* _Requirements_
Return the records below word for word, from their first line through the line containing "Looking at the", and leave the pictures out.

* _Recorded information_
* * * * * * *

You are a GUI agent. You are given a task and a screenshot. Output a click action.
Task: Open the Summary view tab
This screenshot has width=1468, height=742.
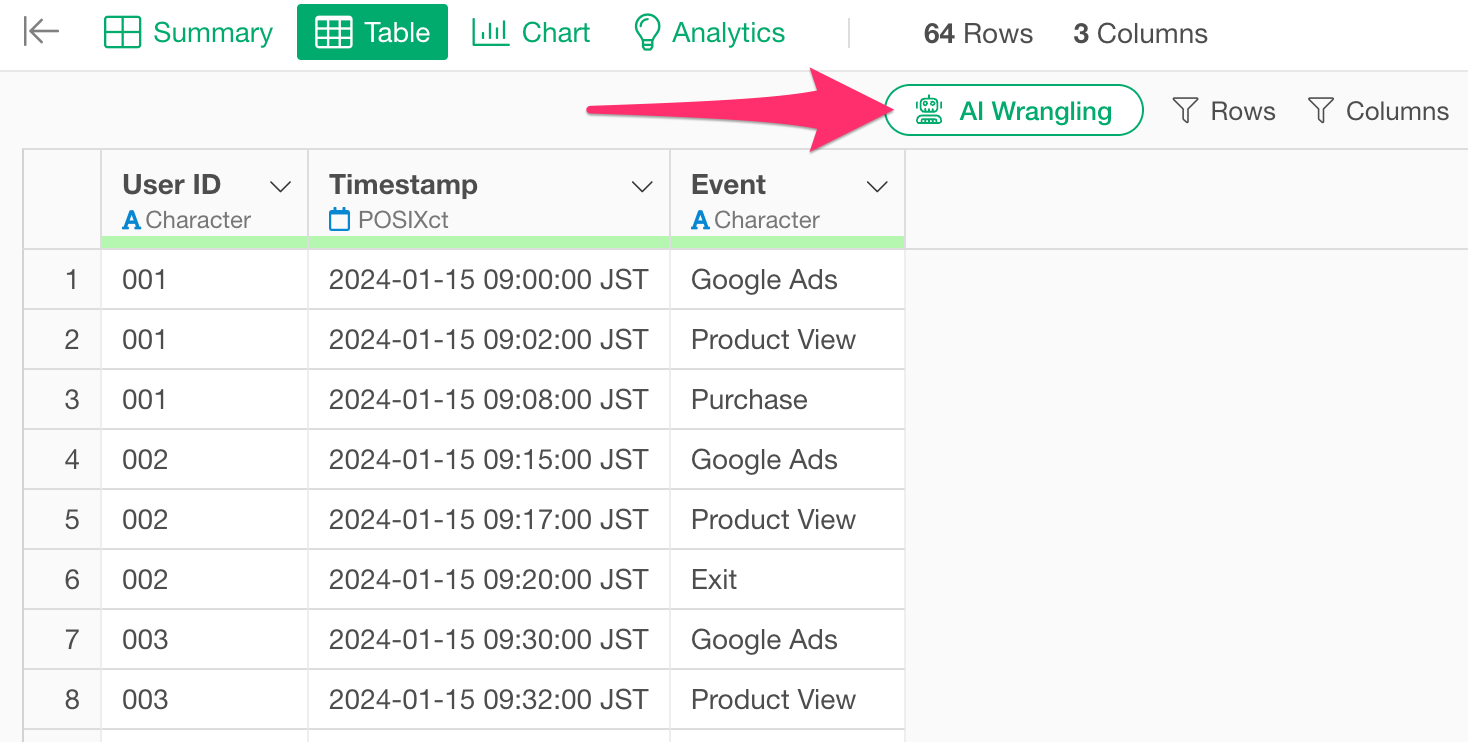[x=188, y=33]
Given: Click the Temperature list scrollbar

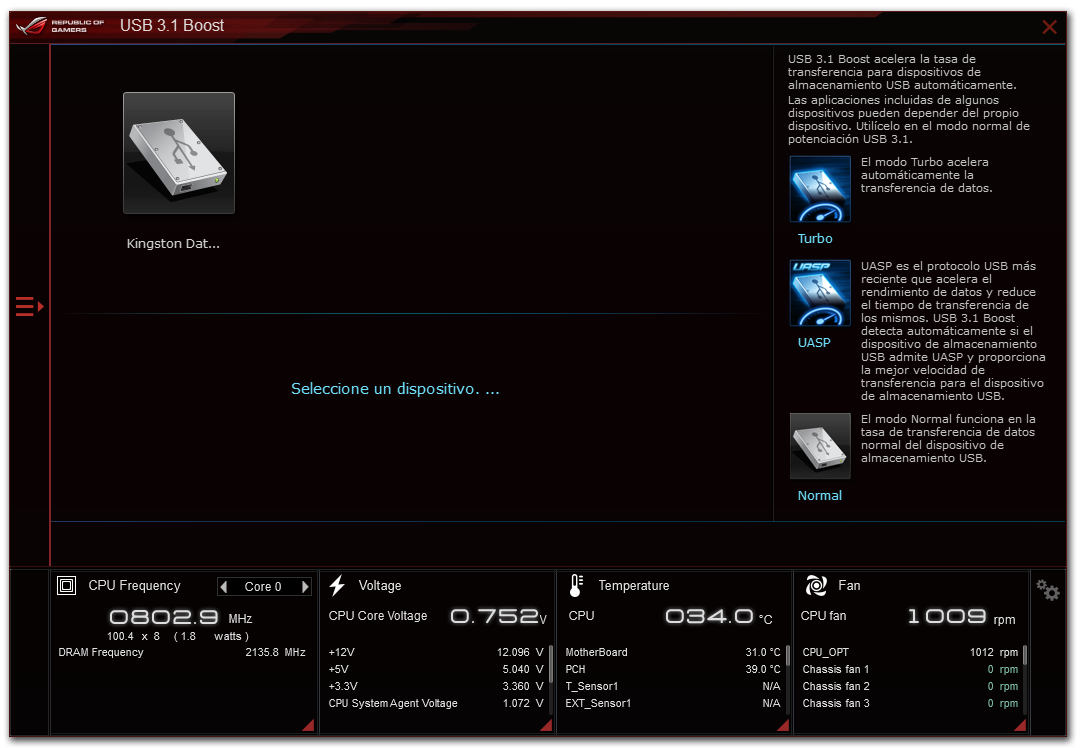Looking at the screenshot, I should pyautogui.click(x=788, y=656).
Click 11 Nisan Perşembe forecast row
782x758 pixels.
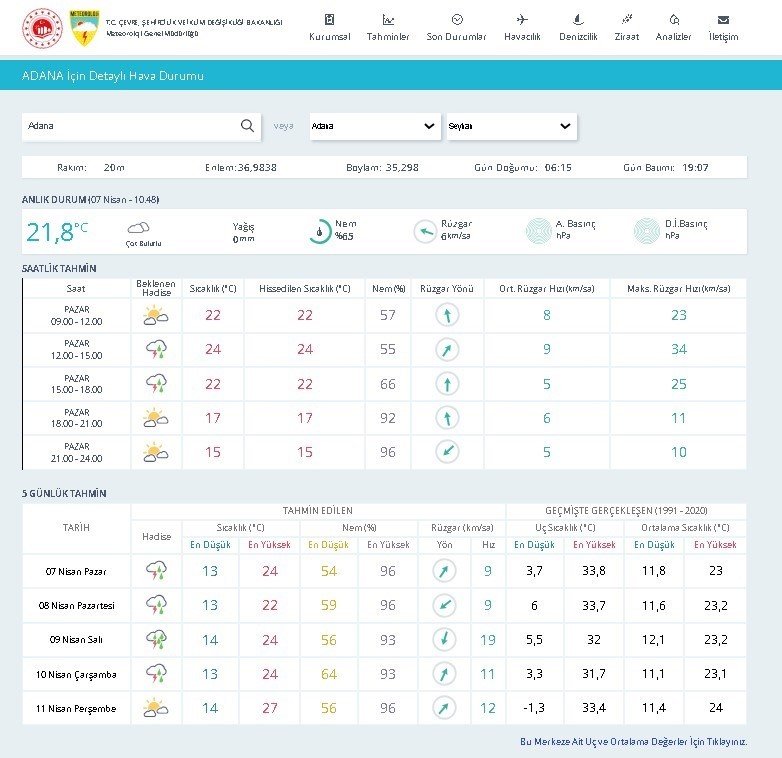point(76,708)
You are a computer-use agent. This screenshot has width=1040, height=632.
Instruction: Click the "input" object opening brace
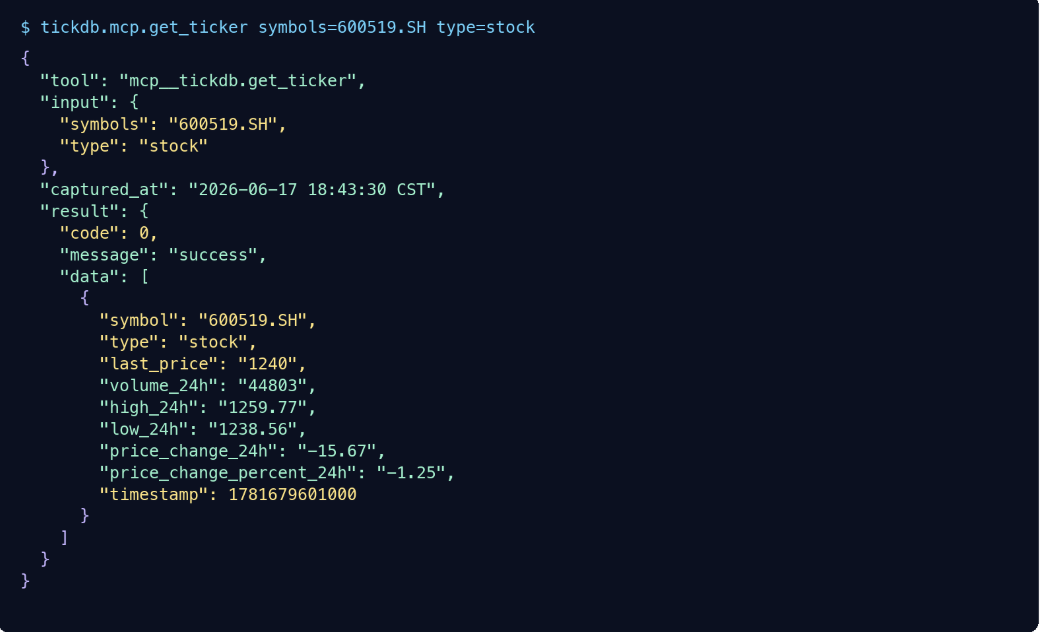[x=134, y=102]
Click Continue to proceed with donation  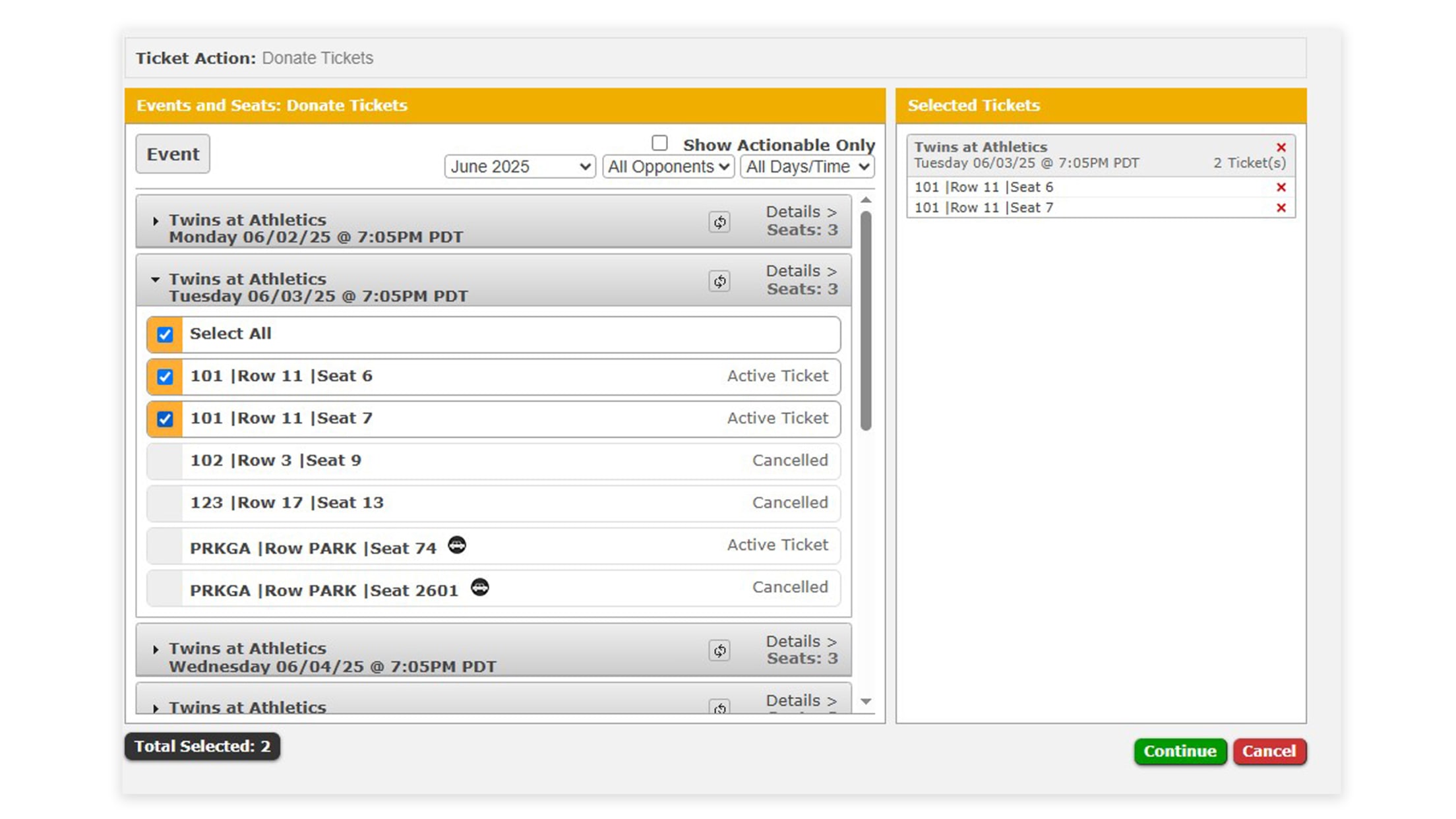pyautogui.click(x=1180, y=751)
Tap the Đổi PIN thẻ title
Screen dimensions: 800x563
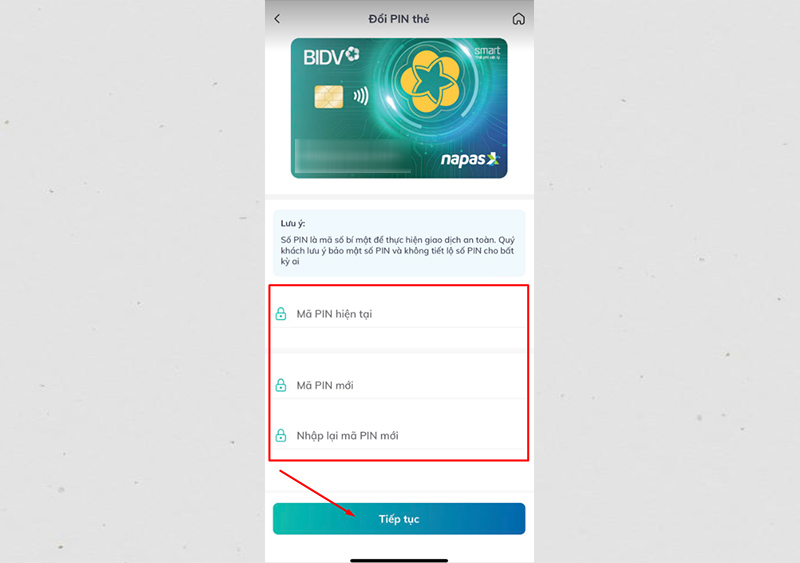(399, 19)
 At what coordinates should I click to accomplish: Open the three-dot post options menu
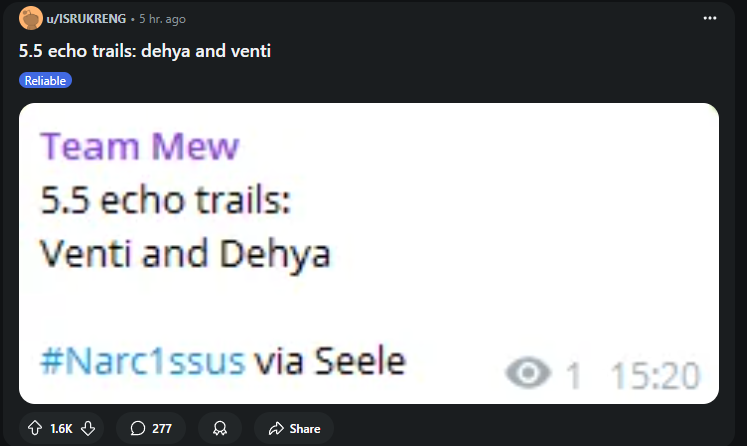pos(710,19)
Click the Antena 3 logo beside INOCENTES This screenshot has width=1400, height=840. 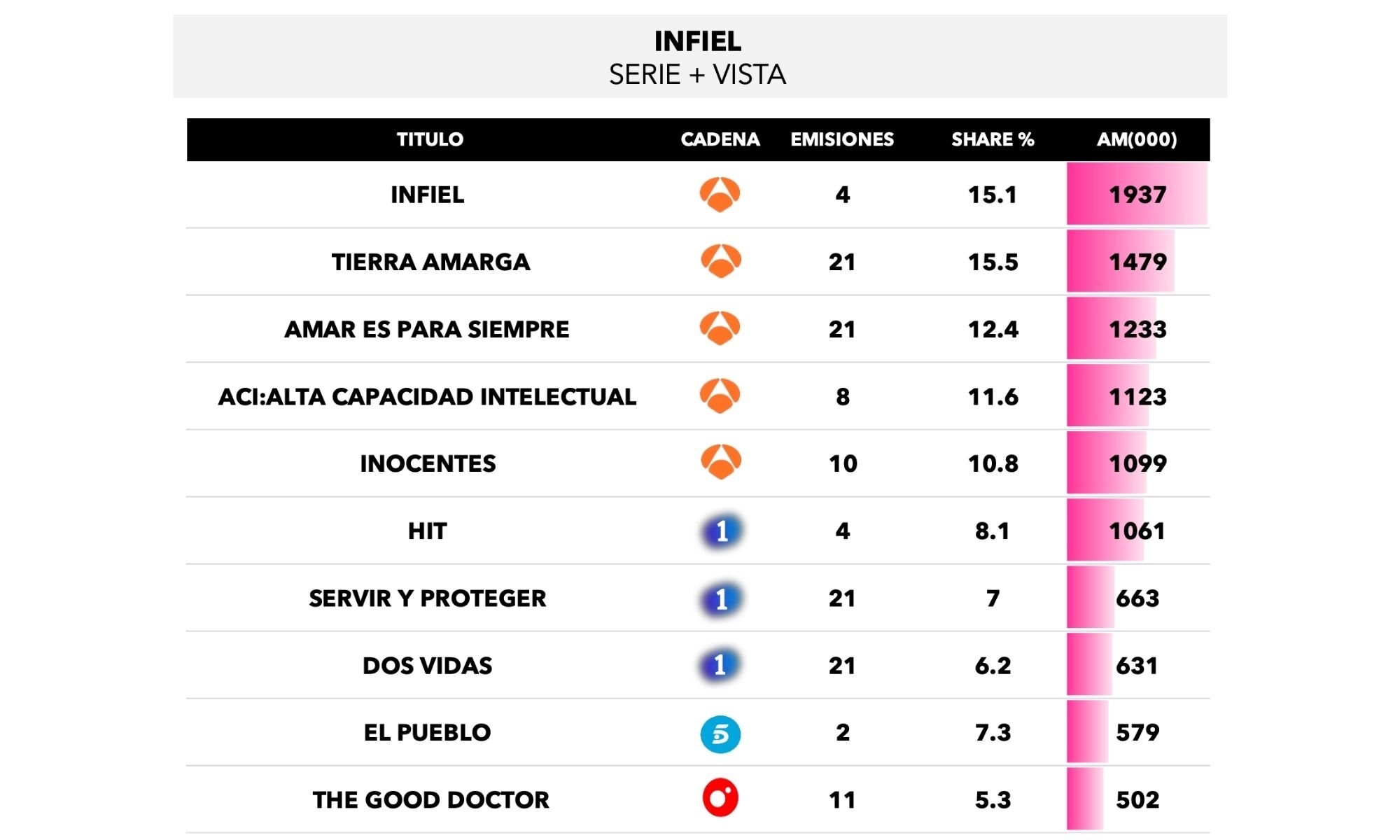tap(720, 462)
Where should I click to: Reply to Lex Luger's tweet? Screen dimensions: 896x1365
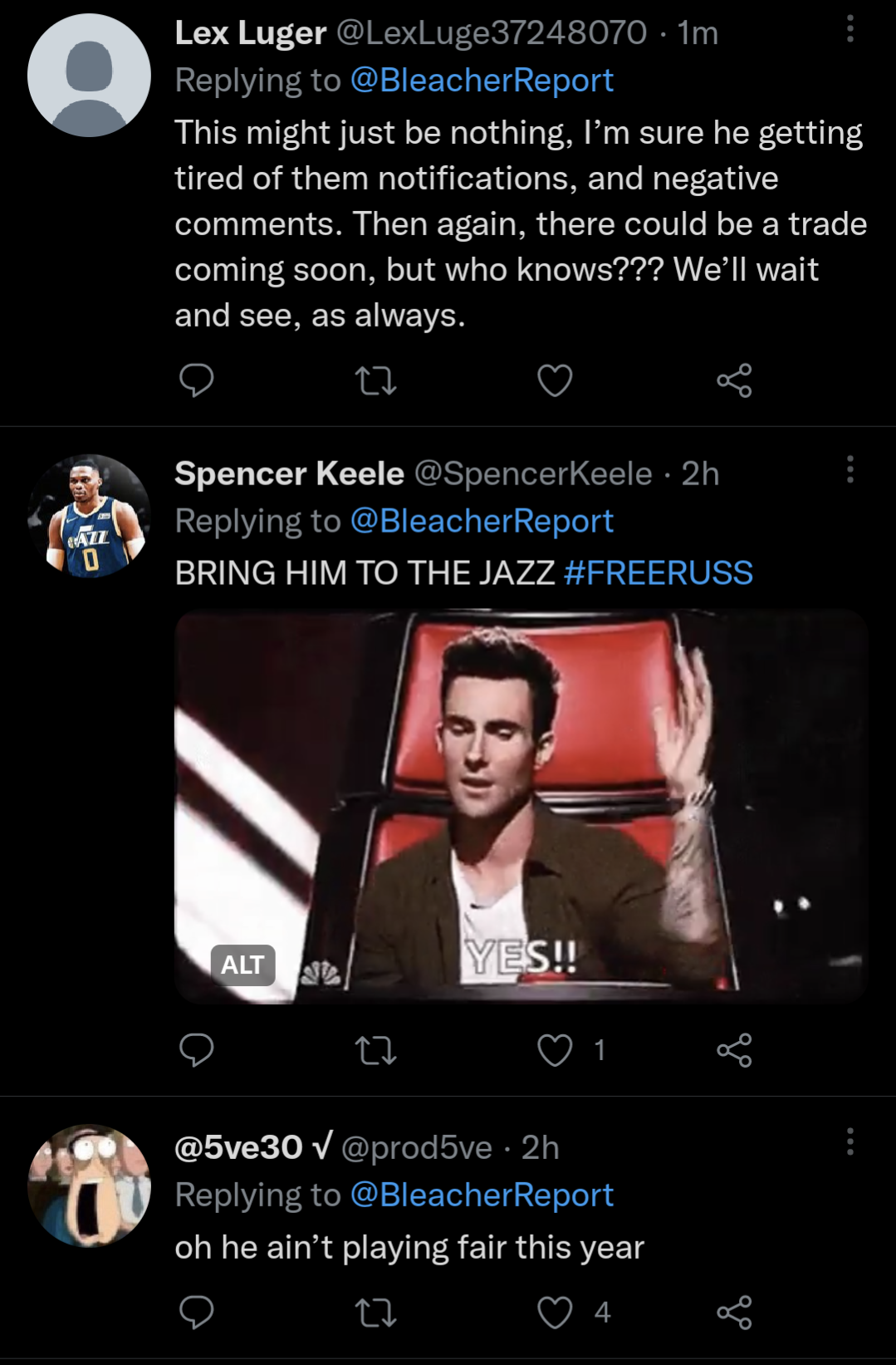pos(197,381)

* * * * * * *

* _Full response_
You are a GUI agent. You are given a task and a screenshot. Output a click action.
Task: Open the Summary view tab
This screenshot has width=1468, height=742.
[x=188, y=33]
Given: Click the Temperature list scrollbar

Looking at the screenshot, I should pyautogui.click(x=788, y=656).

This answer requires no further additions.